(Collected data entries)

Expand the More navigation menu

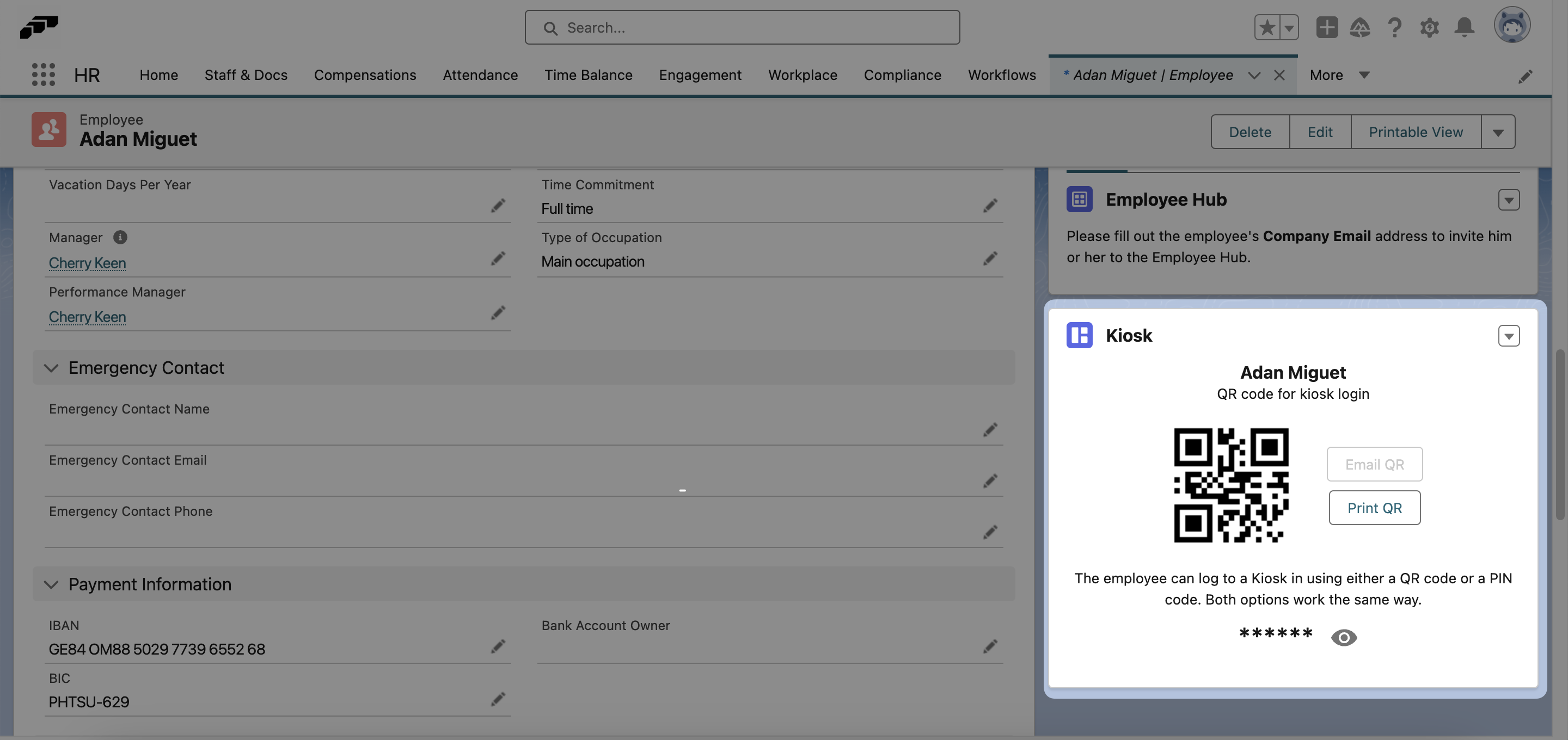click(x=1339, y=75)
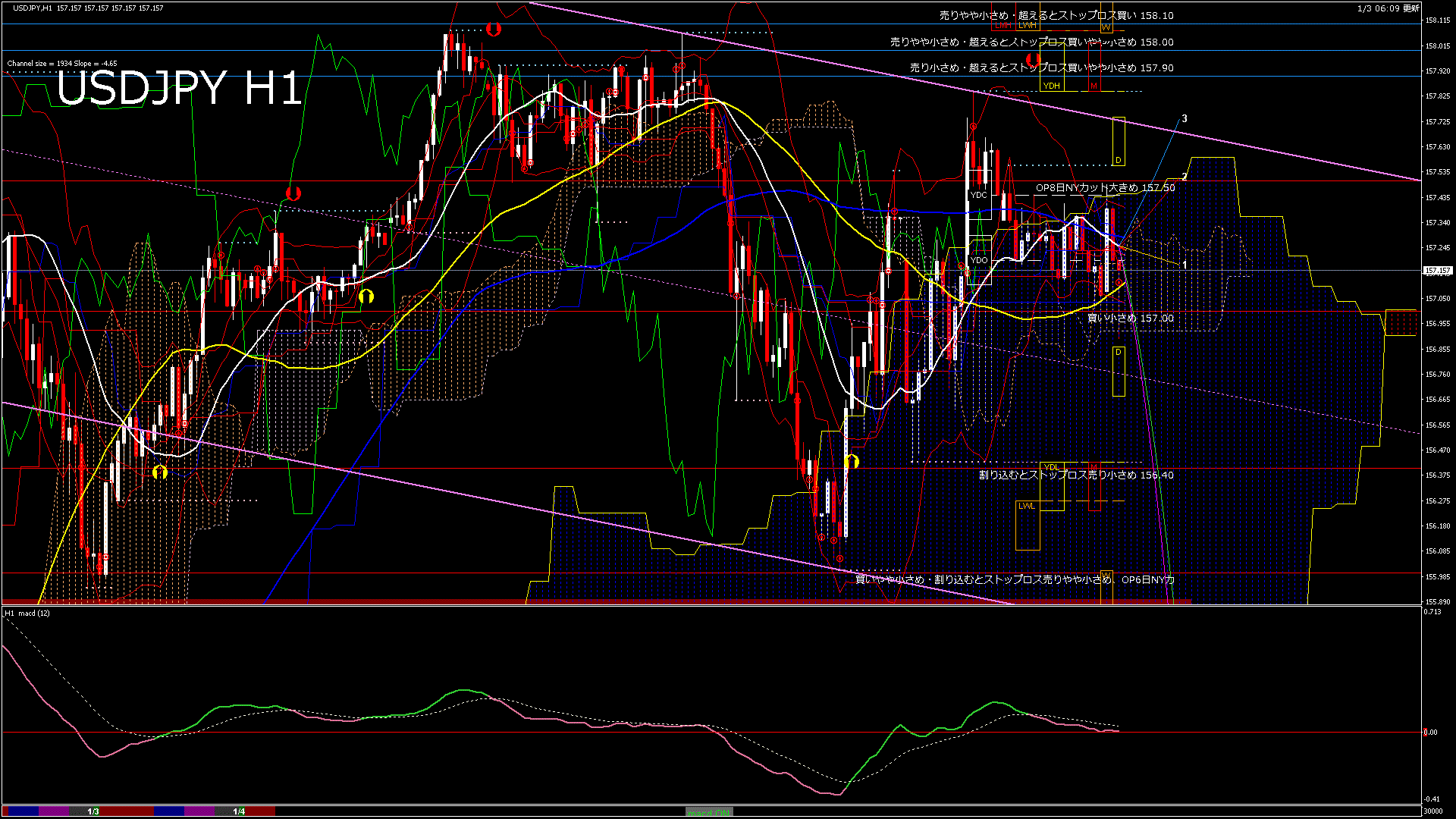Click the red down-arrow signal above the highest candle peak
The height and width of the screenshot is (819, 1456).
pyautogui.click(x=494, y=30)
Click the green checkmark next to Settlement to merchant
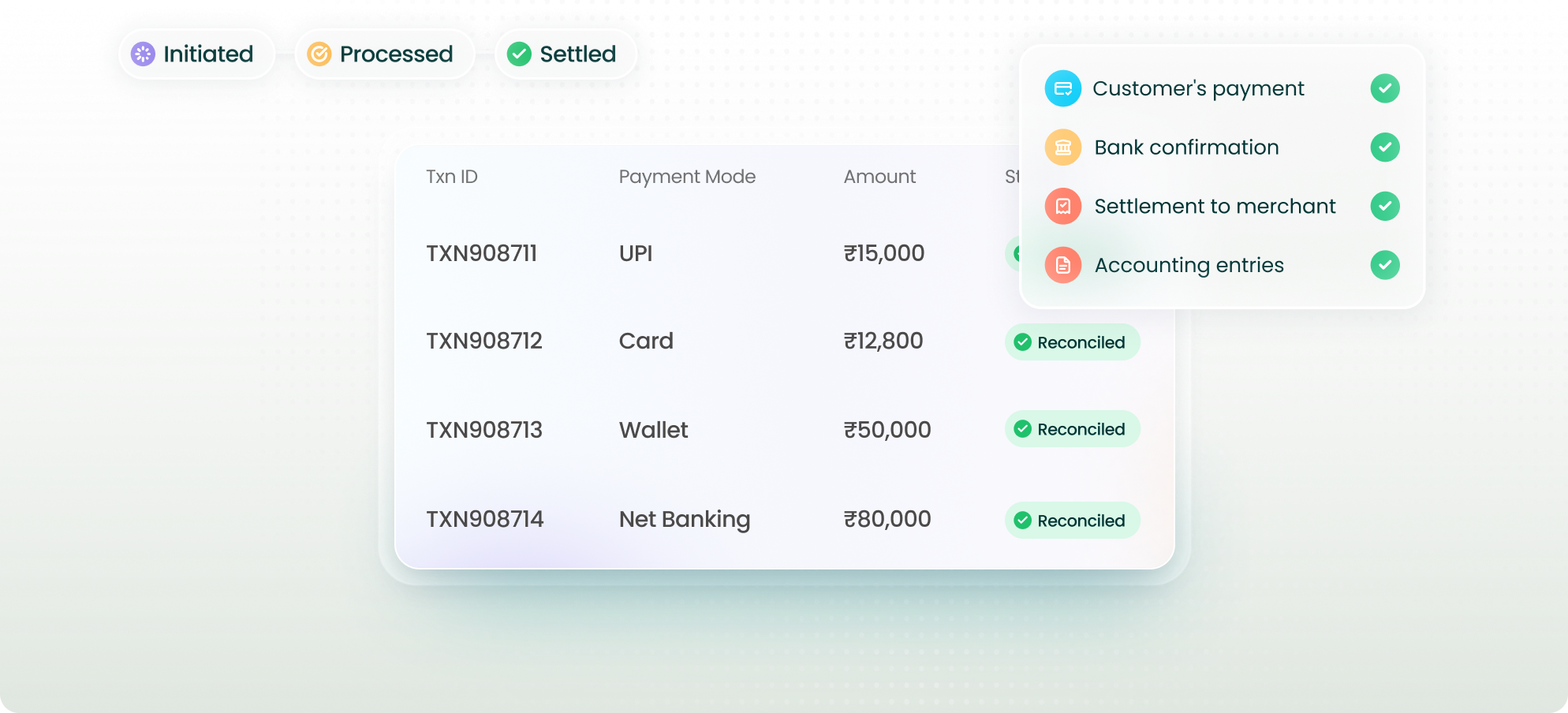Image resolution: width=1568 pixels, height=713 pixels. pyautogui.click(x=1385, y=206)
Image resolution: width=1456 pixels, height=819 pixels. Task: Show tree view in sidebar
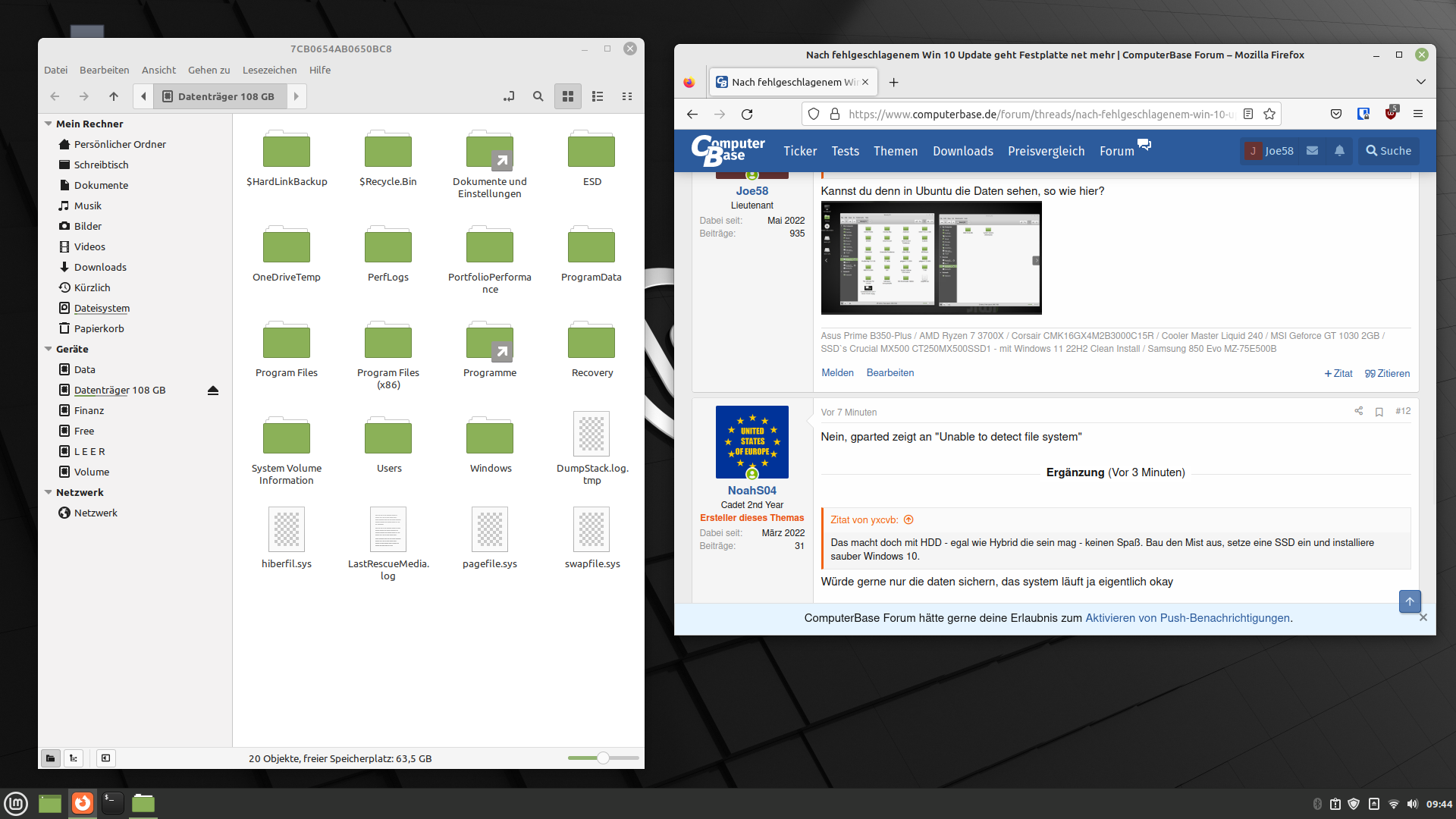point(74,758)
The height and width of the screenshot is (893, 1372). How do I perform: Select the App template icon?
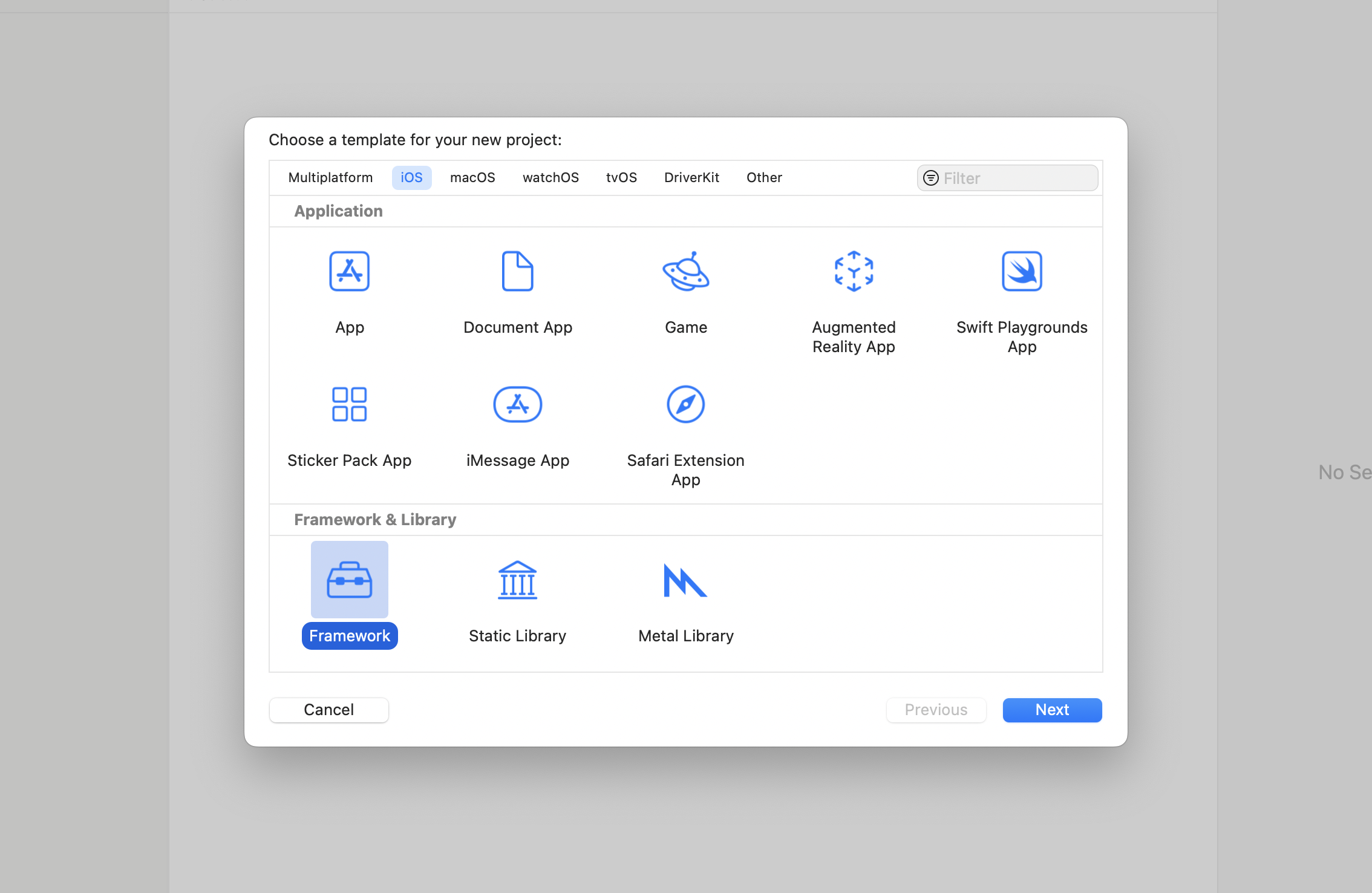pos(349,272)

-- YOUR INSTRUCTIONS --
Skip the pictures. Return exactly the lines from the one containing "Image resolution: width=1456" through the end of the data above, both included, and nothing besides.

-- WRITTEN ANSWER --
Image resolution: width=1456 pixels, height=819 pixels. Task: Show tree view in sidebar
point(74,758)
The height and width of the screenshot is (893, 1372). How do I perform: Select the App template icon?
pos(349,272)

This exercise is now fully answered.